== WORK INSTRUCTION ==
Pull every line with "Radio" from the material.

** DATASET CONTENT follows **

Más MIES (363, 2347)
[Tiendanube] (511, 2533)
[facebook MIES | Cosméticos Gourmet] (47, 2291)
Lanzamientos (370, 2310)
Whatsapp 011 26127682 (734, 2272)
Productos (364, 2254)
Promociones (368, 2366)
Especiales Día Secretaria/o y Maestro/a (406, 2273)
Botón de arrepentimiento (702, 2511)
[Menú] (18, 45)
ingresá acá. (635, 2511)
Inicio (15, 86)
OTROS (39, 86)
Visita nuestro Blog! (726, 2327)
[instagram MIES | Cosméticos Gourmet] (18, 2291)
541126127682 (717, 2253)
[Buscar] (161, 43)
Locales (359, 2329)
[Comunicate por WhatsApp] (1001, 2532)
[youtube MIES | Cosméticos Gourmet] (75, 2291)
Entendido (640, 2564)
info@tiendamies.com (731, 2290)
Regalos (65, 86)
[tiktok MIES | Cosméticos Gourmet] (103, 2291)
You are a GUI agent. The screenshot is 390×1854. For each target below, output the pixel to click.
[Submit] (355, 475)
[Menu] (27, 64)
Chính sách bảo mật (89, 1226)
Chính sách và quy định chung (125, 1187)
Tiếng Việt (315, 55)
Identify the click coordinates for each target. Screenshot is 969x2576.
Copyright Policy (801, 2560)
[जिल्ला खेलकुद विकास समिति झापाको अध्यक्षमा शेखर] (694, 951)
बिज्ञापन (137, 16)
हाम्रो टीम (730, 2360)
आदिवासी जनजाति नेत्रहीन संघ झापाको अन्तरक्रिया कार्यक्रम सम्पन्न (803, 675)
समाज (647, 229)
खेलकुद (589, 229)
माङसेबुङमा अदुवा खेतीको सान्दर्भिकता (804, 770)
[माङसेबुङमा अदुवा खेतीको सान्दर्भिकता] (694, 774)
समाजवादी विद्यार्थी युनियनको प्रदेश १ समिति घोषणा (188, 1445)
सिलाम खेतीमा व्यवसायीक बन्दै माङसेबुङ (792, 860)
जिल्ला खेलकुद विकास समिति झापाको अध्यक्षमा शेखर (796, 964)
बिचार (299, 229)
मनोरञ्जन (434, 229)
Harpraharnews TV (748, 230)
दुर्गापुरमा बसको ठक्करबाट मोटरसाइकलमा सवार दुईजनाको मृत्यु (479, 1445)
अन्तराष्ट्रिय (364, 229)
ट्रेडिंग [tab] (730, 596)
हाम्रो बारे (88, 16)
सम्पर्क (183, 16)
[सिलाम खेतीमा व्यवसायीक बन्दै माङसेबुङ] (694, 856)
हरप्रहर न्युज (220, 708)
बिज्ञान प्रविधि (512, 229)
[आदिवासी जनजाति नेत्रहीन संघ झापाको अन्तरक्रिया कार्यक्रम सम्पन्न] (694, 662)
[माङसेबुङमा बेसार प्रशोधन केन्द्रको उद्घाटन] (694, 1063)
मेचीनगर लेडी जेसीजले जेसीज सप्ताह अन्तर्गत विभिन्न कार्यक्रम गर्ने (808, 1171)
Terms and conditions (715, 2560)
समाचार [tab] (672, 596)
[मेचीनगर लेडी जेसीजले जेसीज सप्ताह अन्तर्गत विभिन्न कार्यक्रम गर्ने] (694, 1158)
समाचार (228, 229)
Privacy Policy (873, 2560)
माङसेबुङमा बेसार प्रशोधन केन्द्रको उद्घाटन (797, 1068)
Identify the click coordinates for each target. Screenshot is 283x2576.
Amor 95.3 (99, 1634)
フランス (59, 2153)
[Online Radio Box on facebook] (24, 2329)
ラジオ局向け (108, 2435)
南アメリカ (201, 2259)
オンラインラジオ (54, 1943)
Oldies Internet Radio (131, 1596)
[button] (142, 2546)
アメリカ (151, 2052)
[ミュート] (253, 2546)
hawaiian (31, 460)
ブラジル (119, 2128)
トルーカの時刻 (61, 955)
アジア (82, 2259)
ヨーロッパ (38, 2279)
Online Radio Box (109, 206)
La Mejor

** End of DATASET CONTENT **

== EXERCISE RESPONSE ==
[Online Radio Box on facebook] (24, 2329)
Oldies Internet Radio (131, 1596)
Online Radio Box (109, 206)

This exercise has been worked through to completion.